Start of Stored data

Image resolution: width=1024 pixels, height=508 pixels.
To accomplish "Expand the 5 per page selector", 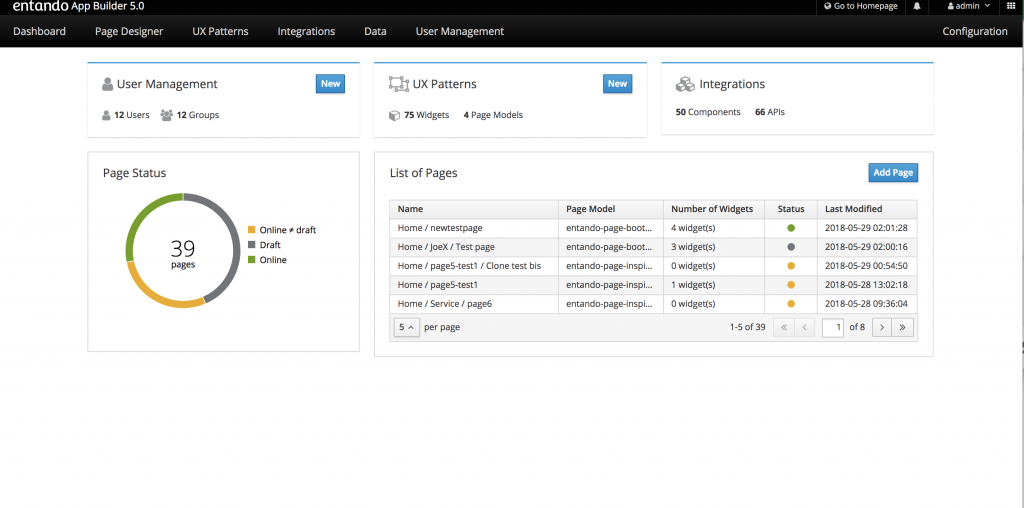I will coord(406,327).
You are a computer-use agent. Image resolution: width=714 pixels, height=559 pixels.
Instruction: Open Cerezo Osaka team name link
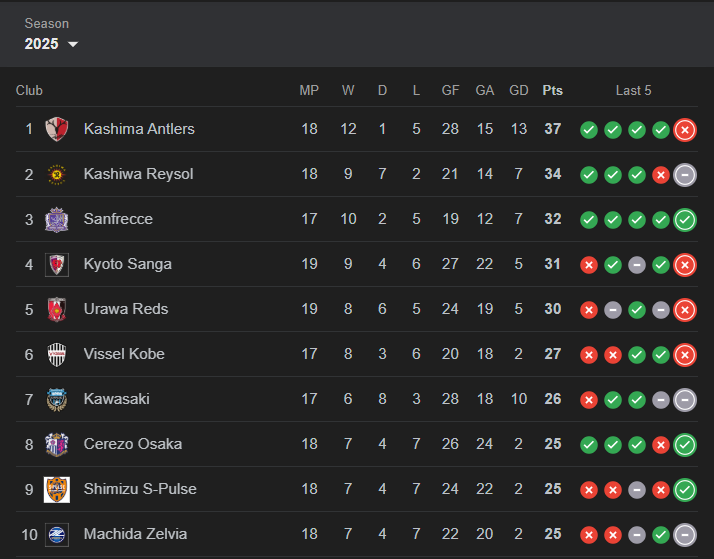133,444
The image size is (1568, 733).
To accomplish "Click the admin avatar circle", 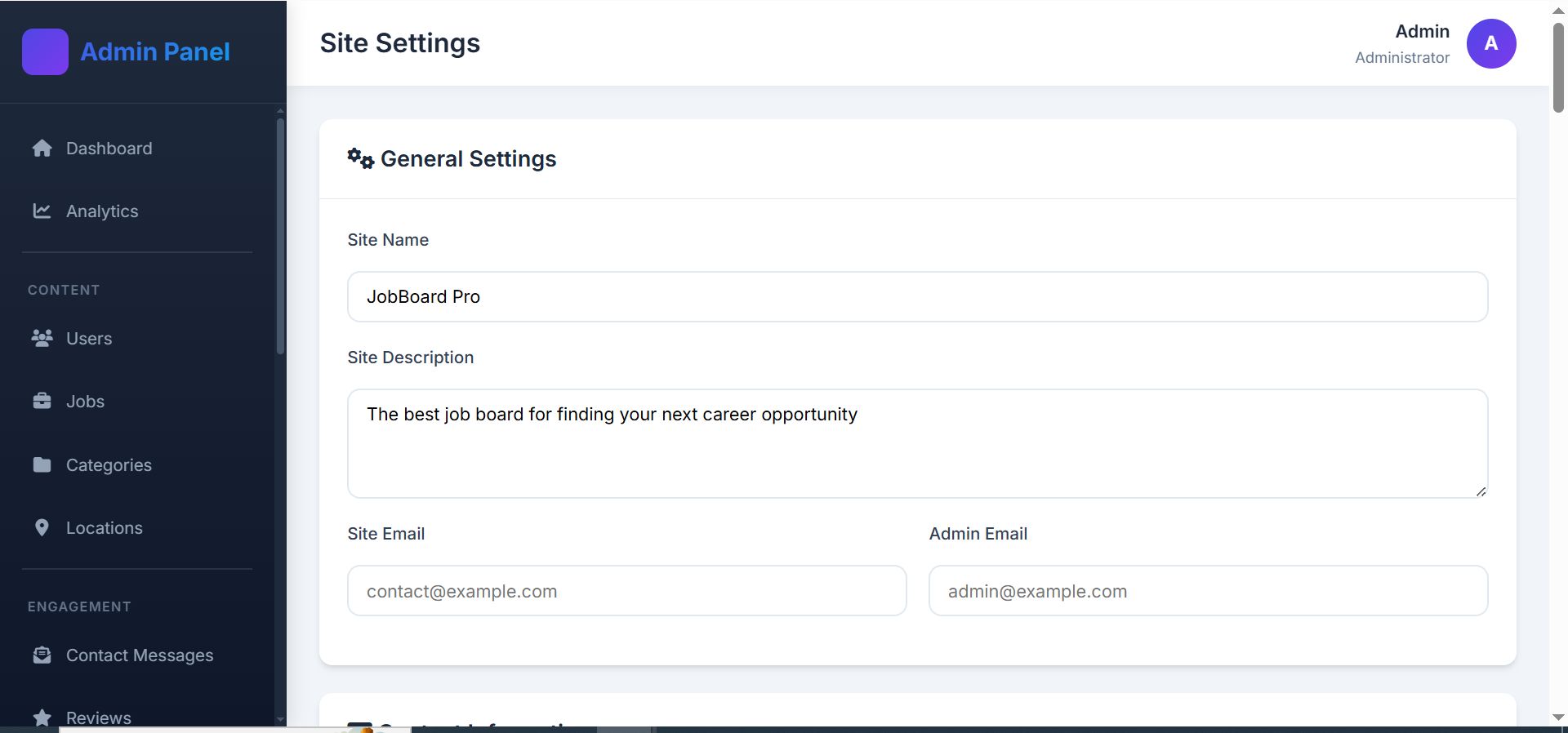I will (1490, 43).
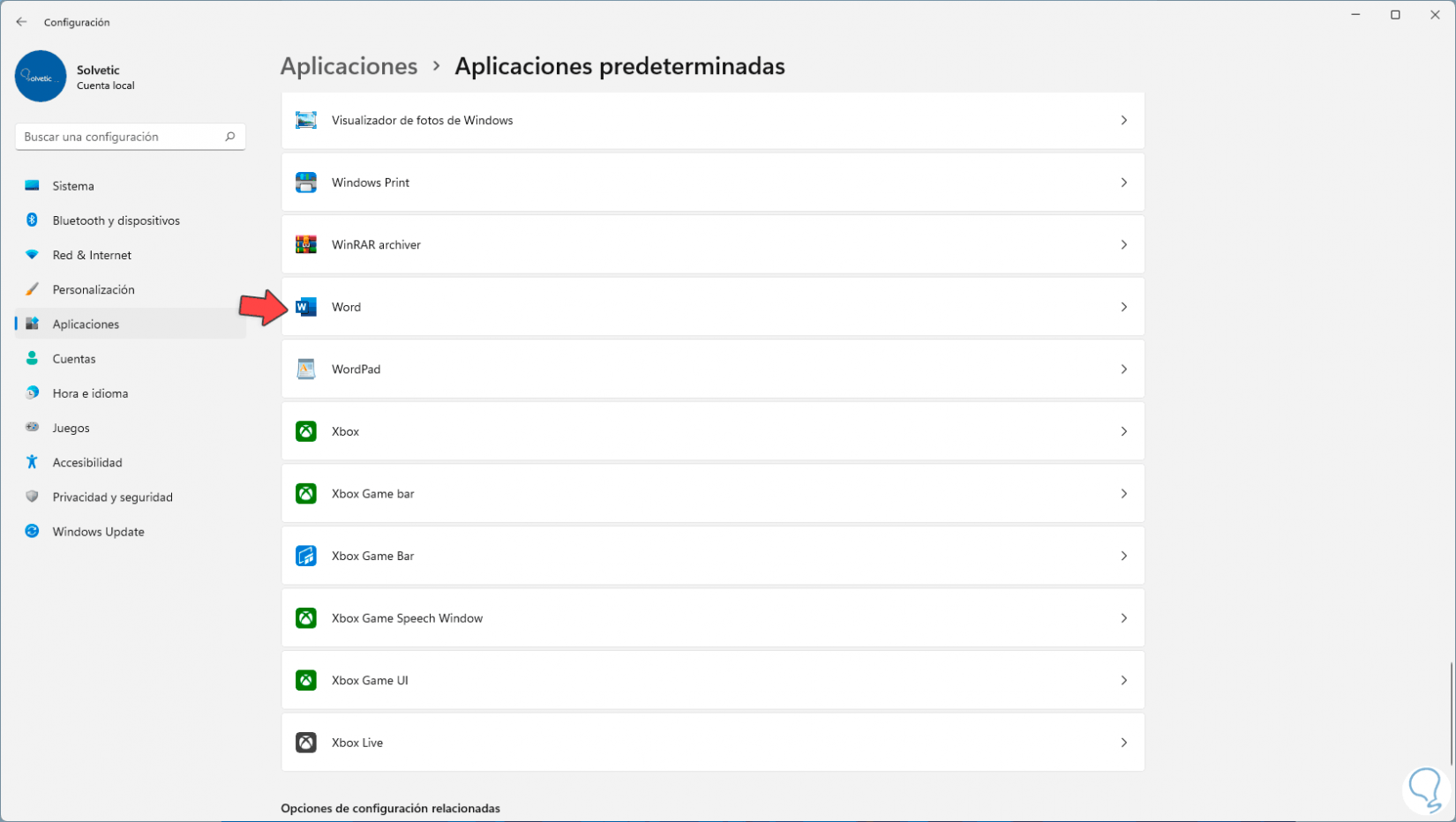Viewport: 1456px width, 822px height.
Task: Open the Sistema settings section
Action: (x=73, y=186)
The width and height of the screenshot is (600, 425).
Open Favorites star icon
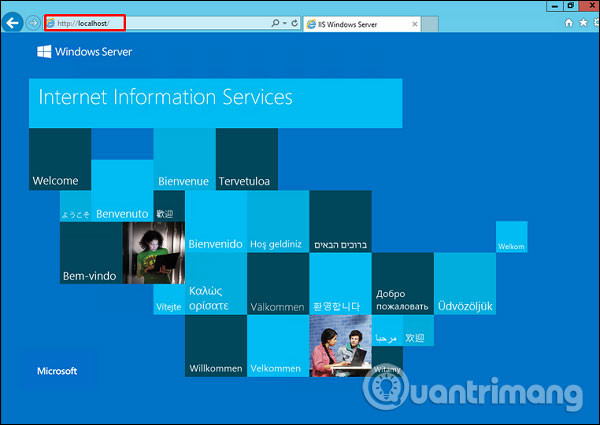coord(584,21)
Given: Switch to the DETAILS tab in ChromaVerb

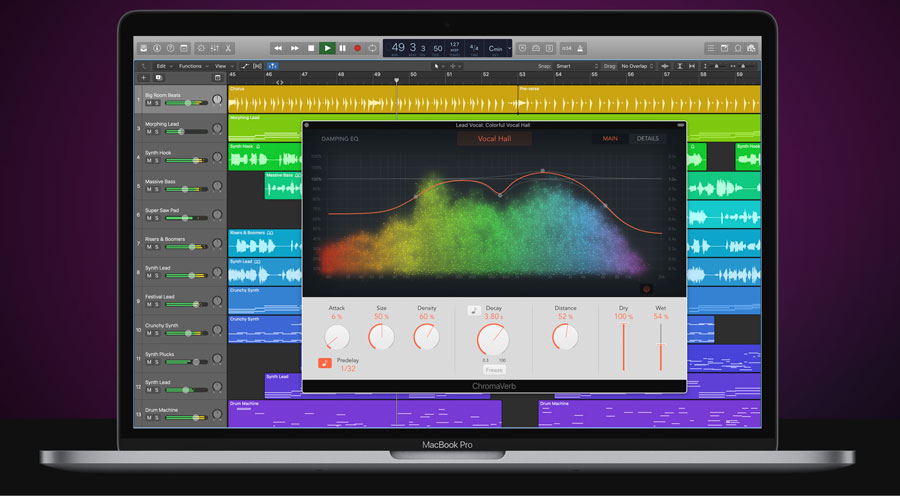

End of Stored data

### What you need to do:
Your copy should hold exactly the lines from the one with "The width and" through the final line of the records, both ends included, and no pictures.

### Exercise solution:
The width and height of the screenshot is (600, 425).
Open Favorites star icon
coord(584,21)
Given: Switch to the DETAILS tab in ChromaVerb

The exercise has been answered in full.